What the task asks:
In the Arthur Lee correspondence below, what is the passage that begins with the words "Paris, May 31st, 1779." and ends with "to be recalled."? Print it word for word.

I have the honor to be, &c.

ARTHUR LEE.

P. S. May 22d. The treaty of peace in Germany was signed on the 13th. From some intelligence I have just received, though not from authority, I am inclined to believe we shall soon be satisfied with the conduct of Spain. Be pleased to enclose my letters, à Monsieur le Marquis de Malsherbe, Ministre d’Etat, Paris.


TO THE PRESIDENT OF CONGRESS.

Paris, May 31st, 1779.

Sir,

I beg the favor of your Excellency to lay my respects before Congress, with a repetition of my most earnest request to be recalled.

I should most willingly continue to sacrifice, as I have hitherto done, my private interests to the public good; but I am satisfied that the dissensions raised concerning me will be continued, by a continuance of my commission, and will be of more injury to the public than I can be of service; and as the public good was the sole motive of my accepting the commission, the same reason now induces me to desire most earnestly to resign it.

I have the honor to be, &c.

ARTHUR LEE.


TO COUNT D’ARANDA.

Paris, June 7th, 1779.

Source material:

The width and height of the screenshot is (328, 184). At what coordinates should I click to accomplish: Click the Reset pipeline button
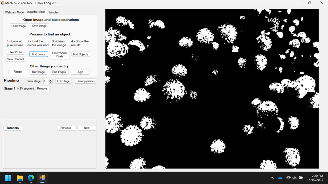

Completed task:
Paris, May 31st, 1779.

Sir,

I beg the favor of your Excellency to lay my respects before Congress, with a repetition of my most earnest request to be recalled.